Not to be overlooked are the motley bouquet of hearings and process – a parliamentary investigation into the proportionality of the British intervention (the five-day war) and possession of Lagos by the select Committee in 1865; the evaluation of the justice in the trial of Charles Carew, a Lagos African, The ward price Enquiry into succession to the throne of Lagos and others.
The common thread that runs through all these proceedings is the force of expedient policy, the African quest for freedom, liberty and the sometimes strange brand of justice served on the African subjects of the Lagos government under foreign colonial rule.
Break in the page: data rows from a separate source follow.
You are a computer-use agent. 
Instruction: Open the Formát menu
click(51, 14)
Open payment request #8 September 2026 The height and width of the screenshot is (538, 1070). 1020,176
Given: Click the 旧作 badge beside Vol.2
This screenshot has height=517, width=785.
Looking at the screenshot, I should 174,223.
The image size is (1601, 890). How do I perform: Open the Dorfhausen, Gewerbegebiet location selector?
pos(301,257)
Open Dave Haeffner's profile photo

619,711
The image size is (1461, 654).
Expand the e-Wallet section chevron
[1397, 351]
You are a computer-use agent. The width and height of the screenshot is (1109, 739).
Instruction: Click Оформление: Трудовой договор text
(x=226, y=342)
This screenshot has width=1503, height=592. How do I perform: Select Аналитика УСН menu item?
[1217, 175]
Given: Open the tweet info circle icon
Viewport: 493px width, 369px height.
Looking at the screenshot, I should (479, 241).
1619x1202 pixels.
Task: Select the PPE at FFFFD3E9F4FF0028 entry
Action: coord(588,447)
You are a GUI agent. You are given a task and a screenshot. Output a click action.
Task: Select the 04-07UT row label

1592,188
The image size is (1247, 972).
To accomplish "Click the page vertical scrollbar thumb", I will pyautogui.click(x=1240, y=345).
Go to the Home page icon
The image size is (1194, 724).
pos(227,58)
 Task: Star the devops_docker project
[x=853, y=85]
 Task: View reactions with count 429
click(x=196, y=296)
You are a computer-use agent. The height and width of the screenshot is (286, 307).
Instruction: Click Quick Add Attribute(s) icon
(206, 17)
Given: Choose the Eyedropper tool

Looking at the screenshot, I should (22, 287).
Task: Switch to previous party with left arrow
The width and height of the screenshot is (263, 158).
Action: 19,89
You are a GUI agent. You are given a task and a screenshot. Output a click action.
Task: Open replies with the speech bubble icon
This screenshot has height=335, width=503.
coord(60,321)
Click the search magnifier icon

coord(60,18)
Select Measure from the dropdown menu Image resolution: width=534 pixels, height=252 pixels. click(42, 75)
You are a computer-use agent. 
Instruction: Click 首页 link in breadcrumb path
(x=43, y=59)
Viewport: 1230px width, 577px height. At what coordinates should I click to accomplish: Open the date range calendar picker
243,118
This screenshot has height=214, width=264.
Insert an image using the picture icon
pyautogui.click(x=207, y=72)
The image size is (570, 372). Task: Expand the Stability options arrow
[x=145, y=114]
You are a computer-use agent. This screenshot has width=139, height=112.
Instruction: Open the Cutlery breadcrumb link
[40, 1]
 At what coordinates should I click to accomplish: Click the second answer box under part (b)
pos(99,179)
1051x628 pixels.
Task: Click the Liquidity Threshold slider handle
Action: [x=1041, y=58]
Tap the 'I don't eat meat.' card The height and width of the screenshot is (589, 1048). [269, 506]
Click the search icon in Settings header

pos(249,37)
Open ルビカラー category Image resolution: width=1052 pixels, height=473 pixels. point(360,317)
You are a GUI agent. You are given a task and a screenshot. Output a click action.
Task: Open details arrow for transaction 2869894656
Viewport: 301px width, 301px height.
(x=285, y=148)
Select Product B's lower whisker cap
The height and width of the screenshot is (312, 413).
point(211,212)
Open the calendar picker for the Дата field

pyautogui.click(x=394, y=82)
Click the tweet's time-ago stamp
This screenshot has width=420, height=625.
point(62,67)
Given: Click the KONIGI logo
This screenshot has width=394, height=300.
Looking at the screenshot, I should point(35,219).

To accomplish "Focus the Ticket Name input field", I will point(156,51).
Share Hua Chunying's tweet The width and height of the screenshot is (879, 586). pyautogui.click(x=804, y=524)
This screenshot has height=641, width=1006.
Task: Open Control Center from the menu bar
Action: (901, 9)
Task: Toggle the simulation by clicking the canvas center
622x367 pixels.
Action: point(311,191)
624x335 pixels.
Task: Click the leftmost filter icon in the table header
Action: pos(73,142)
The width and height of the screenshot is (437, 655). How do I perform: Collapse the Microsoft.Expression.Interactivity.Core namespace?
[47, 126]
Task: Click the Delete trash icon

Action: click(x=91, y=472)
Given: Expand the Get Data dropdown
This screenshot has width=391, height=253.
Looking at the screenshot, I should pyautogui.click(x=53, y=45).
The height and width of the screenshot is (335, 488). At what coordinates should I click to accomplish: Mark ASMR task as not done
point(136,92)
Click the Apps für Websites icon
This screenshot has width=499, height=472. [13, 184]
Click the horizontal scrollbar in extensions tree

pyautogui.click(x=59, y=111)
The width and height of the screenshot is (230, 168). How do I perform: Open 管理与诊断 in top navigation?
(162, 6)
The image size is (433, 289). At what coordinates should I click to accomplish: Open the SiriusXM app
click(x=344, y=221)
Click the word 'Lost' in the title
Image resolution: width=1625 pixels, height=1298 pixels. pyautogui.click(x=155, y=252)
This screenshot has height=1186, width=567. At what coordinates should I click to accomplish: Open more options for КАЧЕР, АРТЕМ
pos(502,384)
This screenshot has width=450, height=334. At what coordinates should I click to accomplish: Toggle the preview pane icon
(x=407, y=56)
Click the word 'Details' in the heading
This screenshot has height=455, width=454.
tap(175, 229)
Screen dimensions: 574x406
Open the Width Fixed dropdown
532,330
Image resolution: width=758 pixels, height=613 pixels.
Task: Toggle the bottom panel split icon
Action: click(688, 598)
A recurring theme is the inescapable linkage between law and consequences; the fact is that if certain watersheds had not arisen in our history(or if events that were then rooted in law had not occurred), there might not have been the settlement that became Lagos – The colony. Certainly, had there not been first the Lagos consulate and then the first imperial colony established by the British in the Gulf of Guinea area in 1861, there may not have been in all likelihood, the country which some 50 years later was to be known as Nigeria, at least as we know it. This fresh perspective underlines the value of using a legal view to examine this developments.
One other justification for this medley of legal stories is the fact that it offers an unassailable record from which there can only be a dispute as to interpretation but not on the facts; a view that a pure historical analysis may not provide. we are therefore spared the mythology that can accompany a purely oral history and hidden tyranny of sentiments.
An immediate retort to the above could be that the postulation that the extent to which any myth and personal distortions are recounted and accepted in, for instance a trial where any judgement based on such testimony is itself only but a record of such mythological accounts. While this argument may have some merit, it is weakened by the simple assertions that courts do not act on myths and while they may refer to them, it is with explicit caveat and comment as to weight and reliability. In any event, the true value of a recorded case is then self-evident. It is at least a true record of what has transpired, thereby elevating its use for the future beyond speculation.
Every section of the public needs an appreciation of legal history. The mature and discerning individual obviously requires context to assemble his developmental ideas into a current understanding of whence and where. This is true not merely for lawyers but also the politically aware and socially active. Researchers and curricula providers also require an additional view if only to revisit the curriculum. Why did the colonialists feel able to intervene with military force in a local power struggle without regard to such established doctrines as sovereignty and territory? And what was the thinking behind the 1861 treaty being the basis of the new possession by the British Crown? How could the treaty be properly one of ‘cession’ given the circumstances?